Investing over the $10 billion market cap may be a safe bet on size, but you may miss opportunities great mid-sized companies that are more focused on providing services to the oil field sector. Smaller, less diversified companies are hit harder when the price of oil slumps. However, their valuations also recover more quickly once oil prices rise again. With a market cap of $8.8 billion, Weatherford (WFT) does not make the top six list, but investors shouldn't ignore this company entirely. It has been divesting non-core assets (some to Warren Buffett’s Berkshire) and becoming much more focused. Weatherford could become an acquisition target again as its smaller size and weakening share price attracts the biggest firms.

Investors who only look at the largest market caps can also miss smaller international players with growth potential. For example, China Oilfield Services (COSL) is majority owned by the Chinese government and positioned in markets that other oil service companies cannot access. That diversification may be important if prices don’t recover to the point where shale oil and gas are profitable for an extended period of time. Whether it is a good idea to invest in a state-owned enterprise is a completely different question.

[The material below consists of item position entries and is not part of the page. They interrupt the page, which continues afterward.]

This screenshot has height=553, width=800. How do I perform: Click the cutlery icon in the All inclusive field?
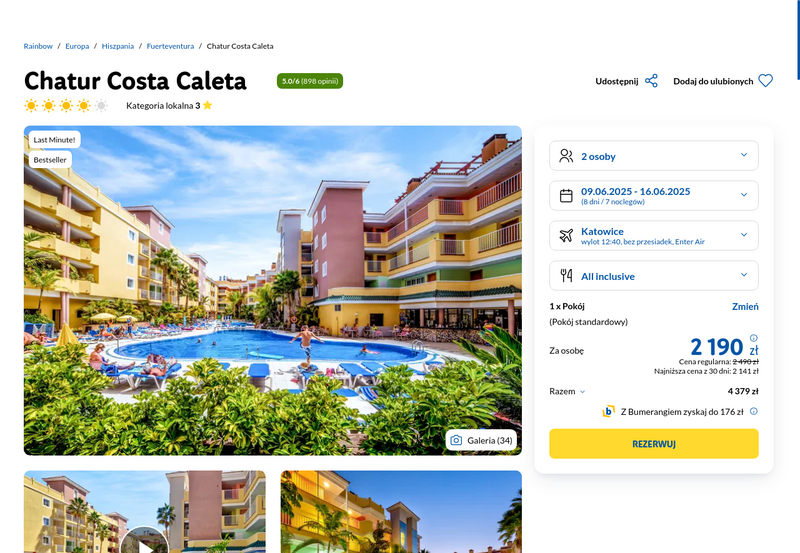click(x=566, y=275)
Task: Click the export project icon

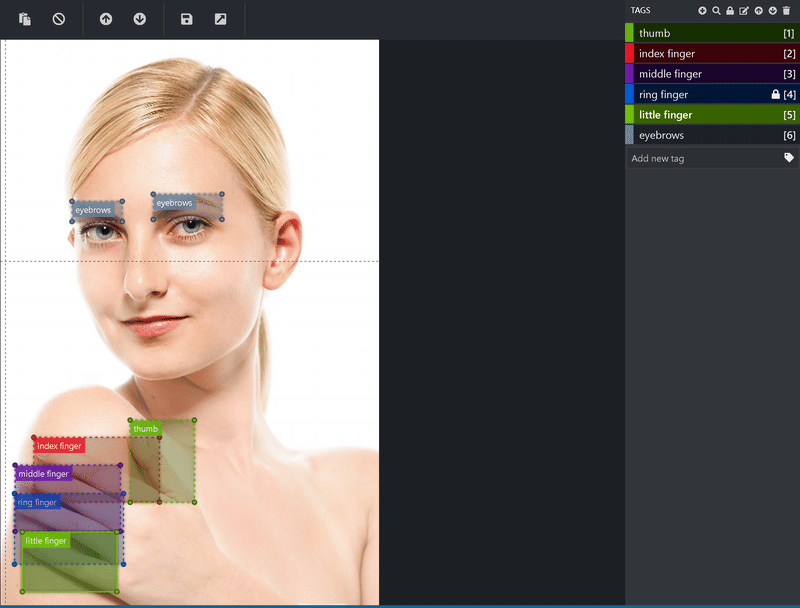Action: [x=220, y=19]
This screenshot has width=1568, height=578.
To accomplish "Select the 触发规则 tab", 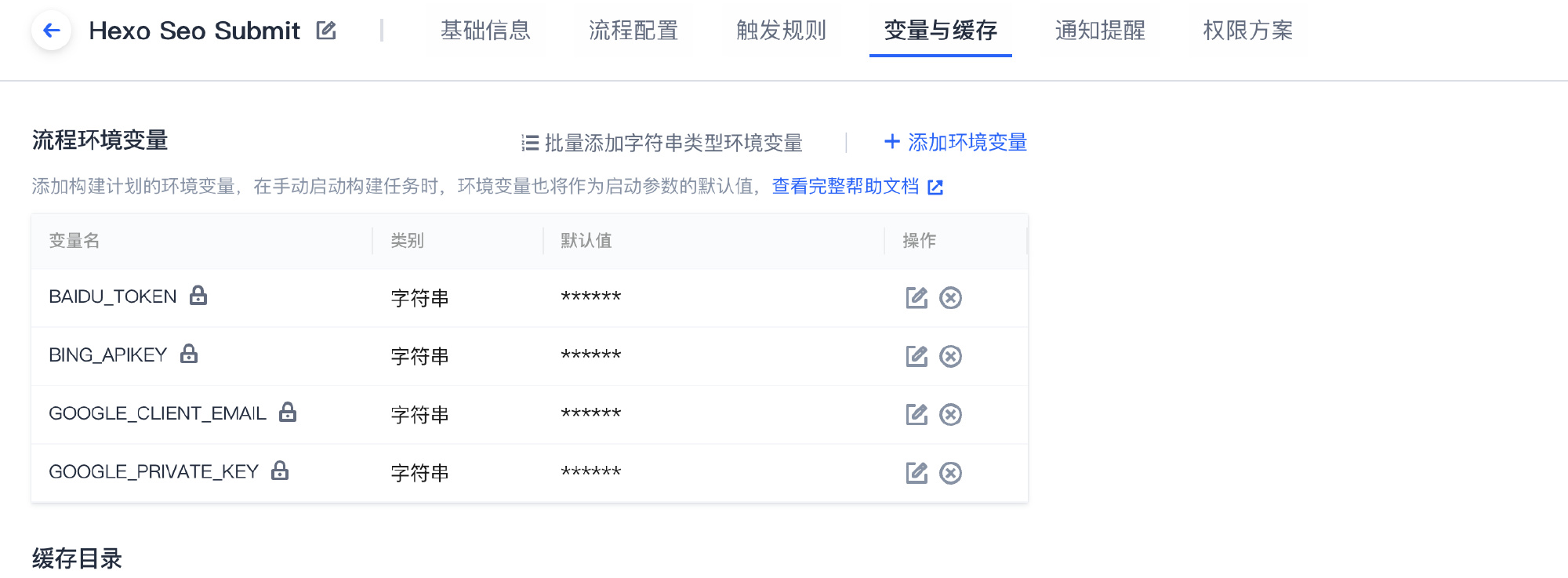I will (x=782, y=31).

Finally, when looking for investment opportunities in oil services, look outside the industry at general engineering and constructions firms as well. For example, heavy construction company Fluor (FLR) does not come to mind in oil services. However, this company competes effectively in the resource extraction sector, including in mining and oil. Also consider big companies with small interests in oil and gas services. General Electric’s (GE) oil and gas division is a small slice of the company’s overall revenue, but helped drive its growth in 2014. Such companies tend to be the first to pull out of oil services if oil drop continually as they can focus on other industries. This makes them poor choices if you are looking to get oil services exposure.


U.S. Oil Service

The total market value of the U.S.-listed companies classified as oil and gas equipment and services is right around $300 billion, of which the ten biggest companies account for around $247 billion. The most obvious insight is that there is a lot of consolidation at the top already. While oil prices remain low, consolidation will continue either by acquisition or by attrition. This concentration of market value at the top speaks to the need of oil service companies to grow their service offerings to contract to the state-run oil companies and the global oil companies like Exxon (XOM). While one region - for example, U.S. shale gas and oil - might slow down at a specific price point, other clients in other regions of the globe are still profitable and still drilling.

Bottom Line

There is a lot to be said for size in hard times. All the companies in the $10 billion plus market cap group are likely to survive the oil price slump. They may do it by combining like Halliburton and Baker Hughes are, but they will continue to operate in some form. Many smaller companies in the oil services industry could fail as margins shrink, but some of the sub $10 billion companies may actually be better bets because of their focus outside North America and on deposits with a bit more profit margin than shale and oil sands deposits. Either way, the challenging market created by the oil price slump is starting to open up opportunities to buy oil service stock at a steep discount.